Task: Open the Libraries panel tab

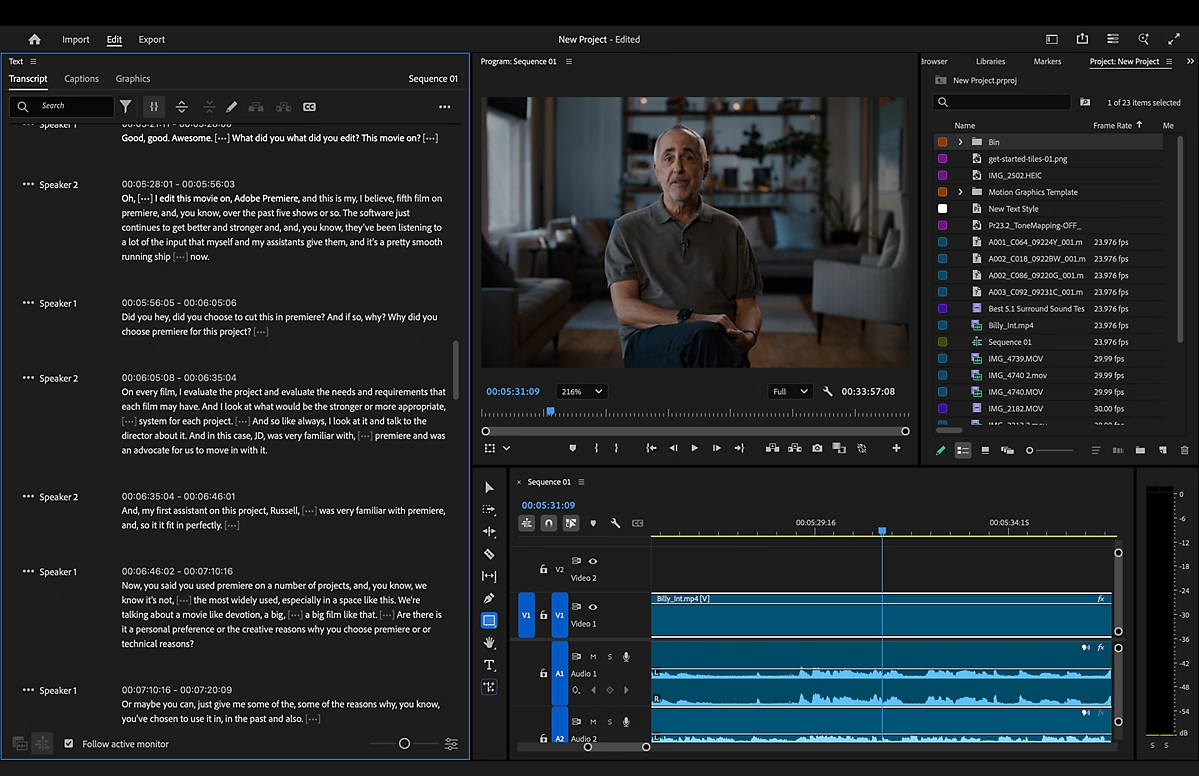Action: coord(990,62)
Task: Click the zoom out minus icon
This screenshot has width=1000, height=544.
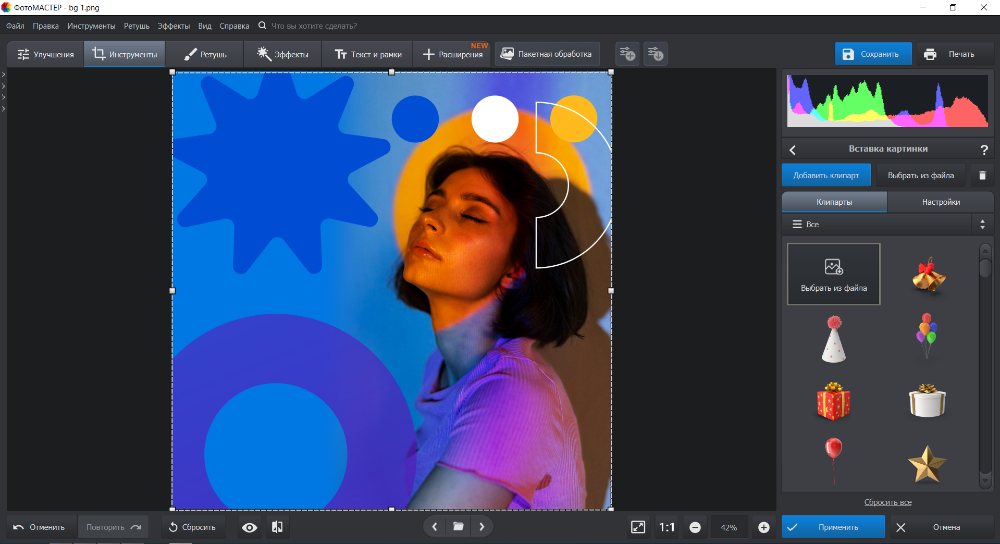Action: click(x=695, y=527)
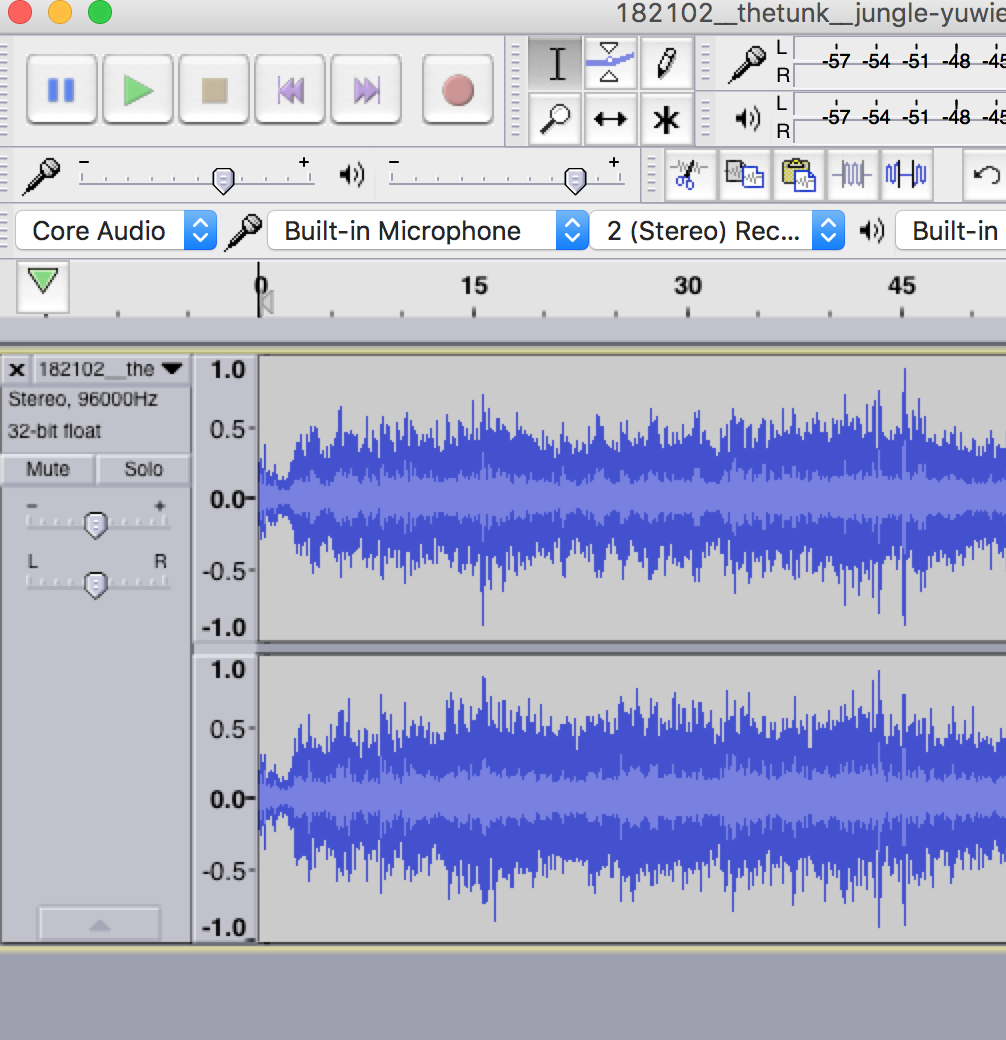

==========

§ Your goal
Update the data by replacing "icon" with "button" and leaving everything else unchanged. Leave the pictures out of your answer.

§ Correct result
Task: Open the Libraries panel tab

Action: coord(990,62)
Task: Click the zoom out minus button
This screenshot has width=1000, height=544.
Action: click(x=695, y=527)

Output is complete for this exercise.